Re-work CTA log line format
We have agreed to make the following changes to CTA logging:
Tasks
-
Update the CTA logging code to support JSON output -
Add a switch in the config to toggle between the present CTA format or JSON format -
Update the system tests and unit tests
Update the CTA logging code to support JSON output
The support for JSON should be added as a supplement to the present log format.
Most of the frontend logging code can be found at: ./common/log For cta-taped the logging code may be found in TODO
As discussed, the JSON logs should have the following properties:
- One json object per line (each starts with
{
and ends with}
) - All values should be strings. No integers/floats, due to the way json parsers may handle large numbers.
- There should be two timestamp values:
-
time
: Where the value consists the epoch time in seconds and the nano-second time, separated by a.
. Example:"time":"1694677443.820410000"
-
local_time
: A human-readable ISO 8601 datetime. Example:"local_time":"2023-10-06T14:44:18+01:00"
-
Example log line:
{"time":"1694677443.820410000", "local_time":"2023-09-14T09:44:03+01:00" "severity":"warning", "pname":"cta-taped", "pid":"3435", "tid":"3491", "message":"In Scheduler::authorizeAdmin(): success.", "user":"tape-local", "host":"tpsrv315.cern.ch" }
Add a switch in the config to toggle between the present CTA format or JSON format
The CTA frontend output file path is specified in the CTA config file at ./xroot_plugins/cta-frontend-xrootd.conf.example
:
# CTA Frontend log URL
cta.log.url file:/var/log/cta/cta-frontend.log
There should be an option right before/after it, which should be used to toggle between the present log format and the JSON format. Perhaps something like cta.log.format <default/json>
, which defaults to default
if the option is not set in the conf file.
Similarly, for the tape server there is the file ./tapesever/cta-taped.sysconfig
, where the output file may be specified using CTA_TAPED_OPTIONS="--log-to-file=/var/log/cta/cta-taped.log"
. A similar option to toggle default/json format here would be good.
Update the system tests and unit tests
Our system and unit tests partially rely on the log output. These will have to be adjusted such that they handle both the present CTA format and the new JSON format.
Tests can be found in ./tests
Background
With the transfer of log-writing from rsyslog
to the cta-frontend + cta-taped processes themselves at CERN we will have to re-examine the log format that is output by CTA.

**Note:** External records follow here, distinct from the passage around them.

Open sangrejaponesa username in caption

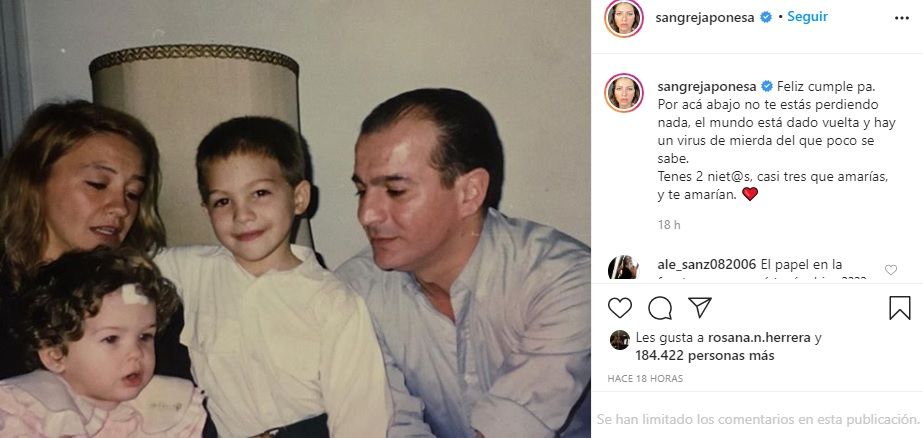(706, 87)
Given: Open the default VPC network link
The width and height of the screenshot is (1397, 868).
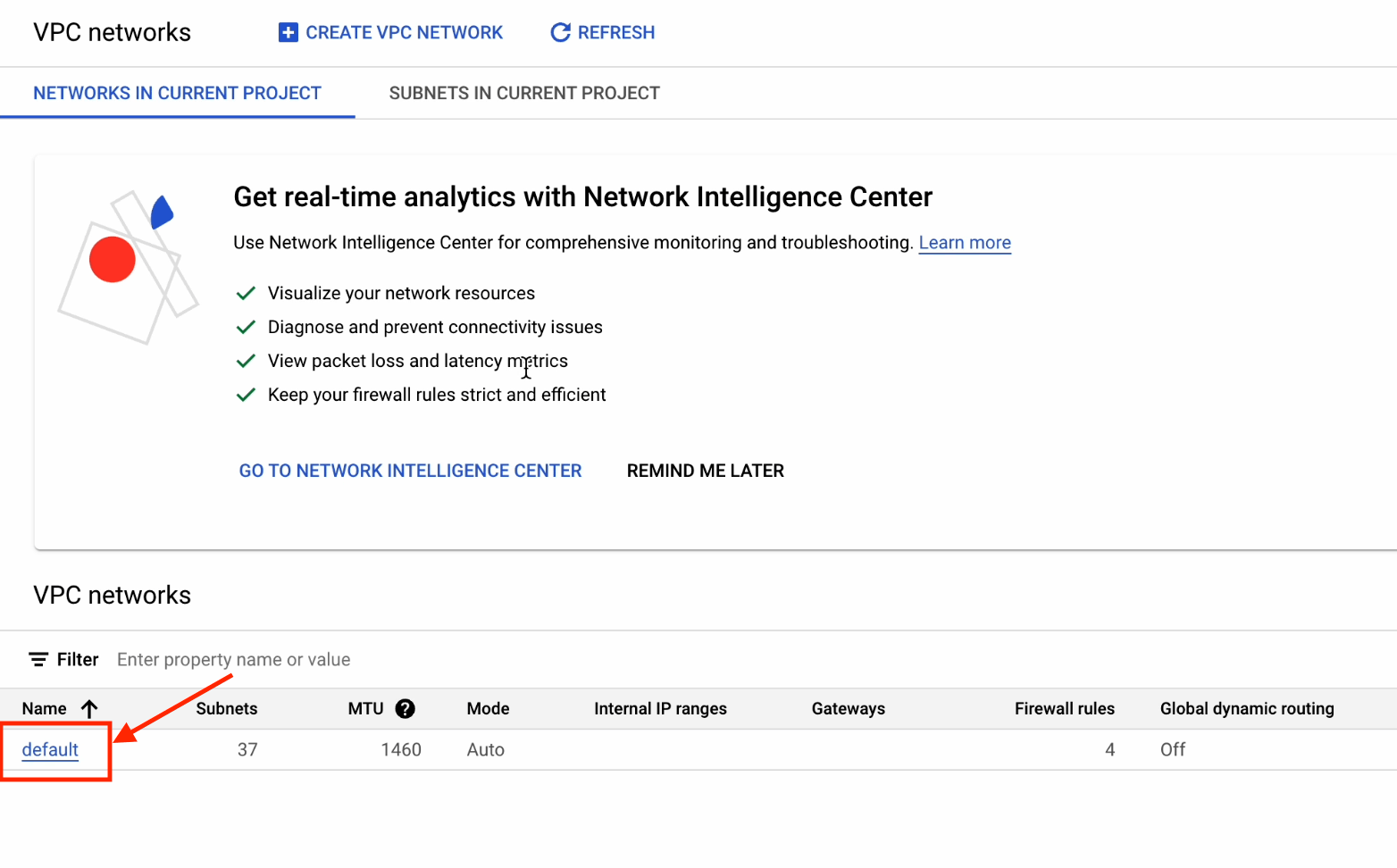Looking at the screenshot, I should click(x=50, y=750).
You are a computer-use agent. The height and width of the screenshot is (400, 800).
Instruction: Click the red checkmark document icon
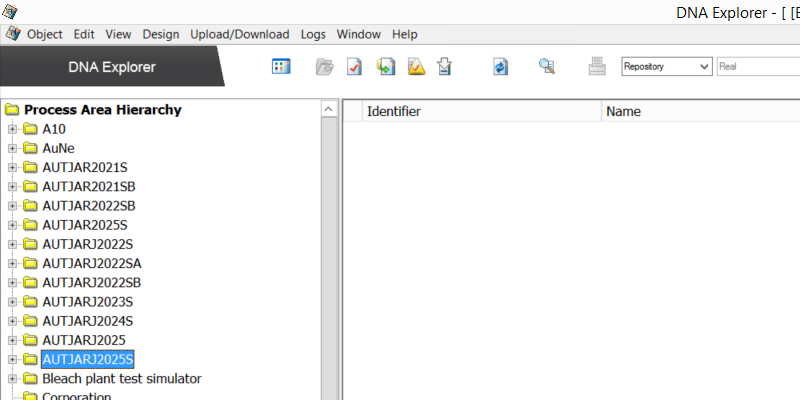coord(354,67)
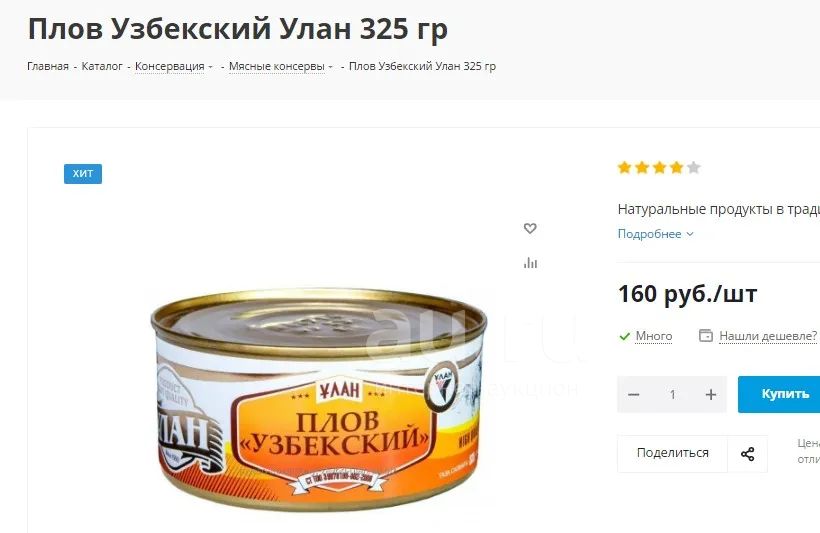Click the Много stock status link
The width and height of the screenshot is (820, 533).
654,336
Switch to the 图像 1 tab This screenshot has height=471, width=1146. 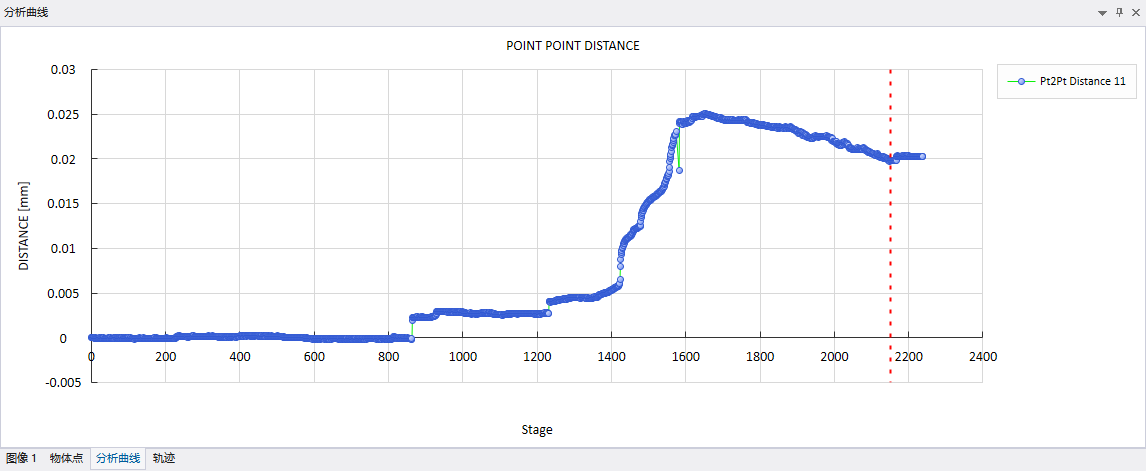(x=20, y=459)
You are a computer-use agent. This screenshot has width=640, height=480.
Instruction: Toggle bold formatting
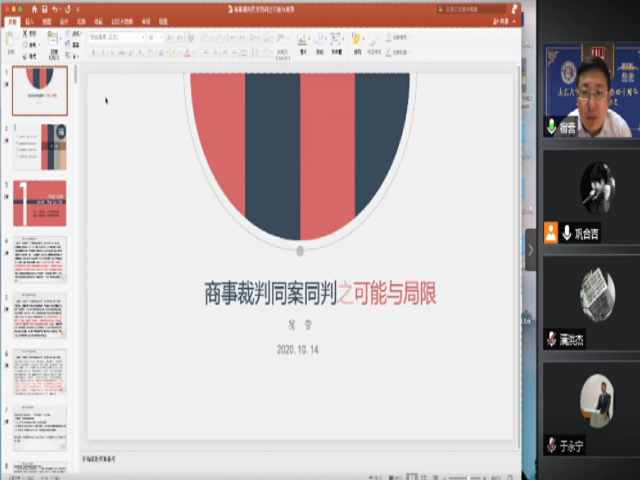pyautogui.click(x=94, y=52)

In production we presently rely on rsyslog to:
- Receive the CTA log message
- Add an epoch timestamp with nanosecond resolution
- Write the log entry to the file
- Transfer the log message to a log aggregation instance
Correct timestamps are critical for our monitoring and alerting setup. So, with steps 1-3 now going away we will need to either change the way we use rsyslog, or change the way CTA outputs logs.
Thus far rsyslog has had no understanding of the CTA logs: It has not parsed the fields such as severity, nor the timestamp. Instead, messages have been consumed and written 'as-is', with timestamps written by rsyslog being based on the point in time when rsyslog receives the log message. This way of doing it has issues, because:
- The timestamp registered on the producing machine may not be correct when CTA writes the logs. For instance, what happens if rsyslog stops temporarily and CTA continues writing logs? With the present setup the log entry time will be the point in time of rsyslog restarting.
- The log aggregation server uses the time it receives the log entry. Which means that the rsyslog-generated timestamp differs from the CTA one, due to network delays, local buffering, etc.